More than eight decades after it was installed, a memorial to the three 19th-century sibling novelists in London’s Westminster Abbey was amended Thursday to restore the diaereses – the two dots over the e in their surname.

The dots — which indicate that the name is pronounced “brontay” rather than “bront” — were omitted when the stone tablet commemorating Charlotte, Emily and Anne was erected in the abbey’s Poets’ Corner in October 1939, just after the outbreak of World War II.
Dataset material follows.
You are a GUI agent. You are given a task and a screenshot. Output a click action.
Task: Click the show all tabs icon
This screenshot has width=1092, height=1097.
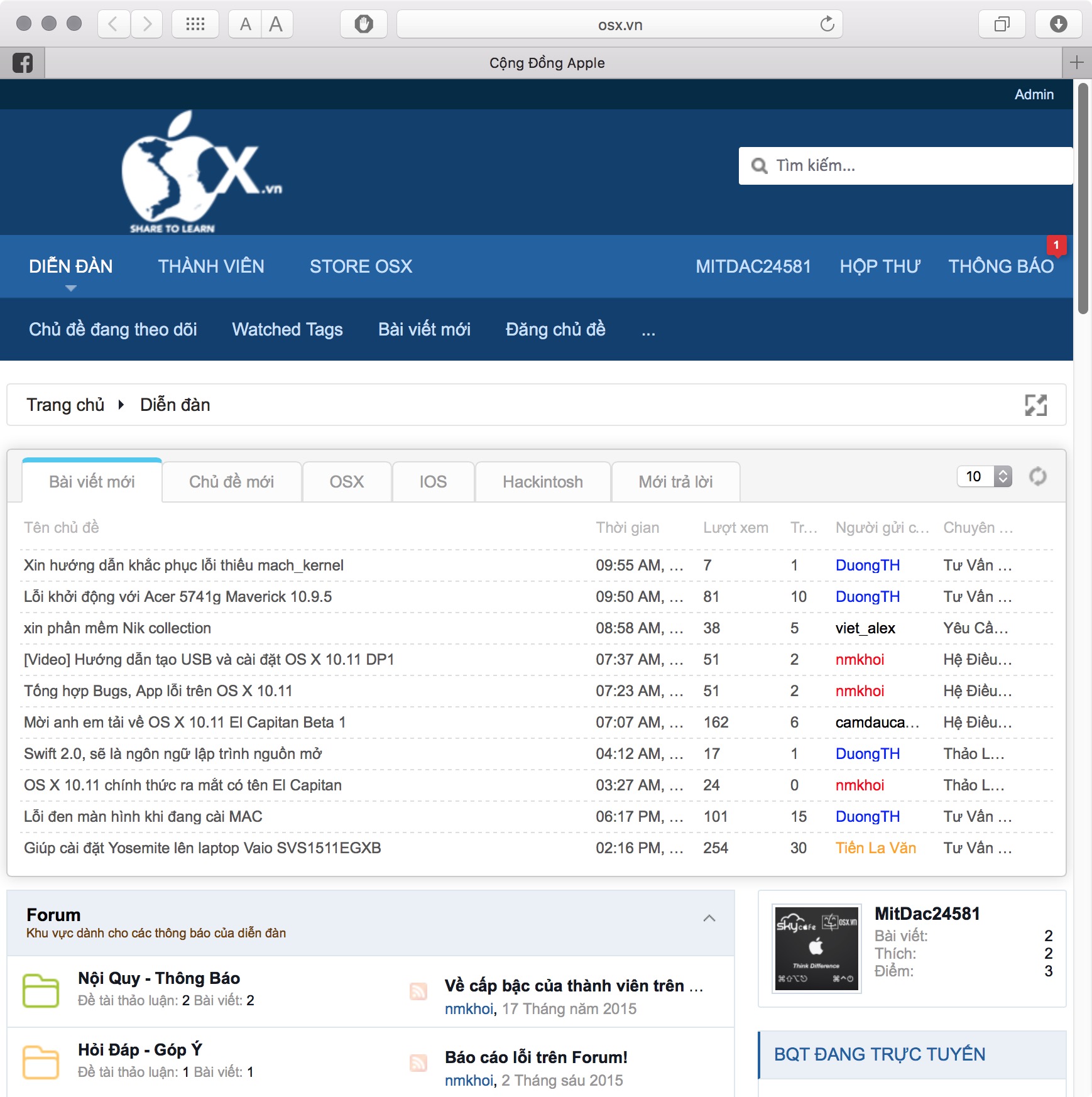[1002, 25]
They were restored after Brontë historian Sharon Wright, editor of the Brontë Society Gazette, raised the issue with Dean of Westminster David Hoyle. The abbey asked its stonemason to tap in the dots and its conservator to paint them.

“There’s no paper record for anyone complaining about this or mentioning this, so I just wanted to put it right, really,” Wright said. “These three Yorkshire women deserve their place here, but they also deserve to have their name spelled correctly.”

It’s believed the writers’ Irish father Patrick changed the spelling of his surname from Brunty or Prunty when he went to university in England.

Raised on the wild Yorkshire moors, all three sisters died before they were 40, leaving enduring novels including Charlotte’s “Jane Eyre,” Emily’s “Wuthering Heights” and Anne’s “The Tenant of Wildfell Hall.”

Rebecca Yorke, director of the Brontë Society, welcomed the restoration.

“As the Brontës and their work are loved and respected all over the world, it’s entirely appropriate that their name is spelled correctly on their memorial,” she said.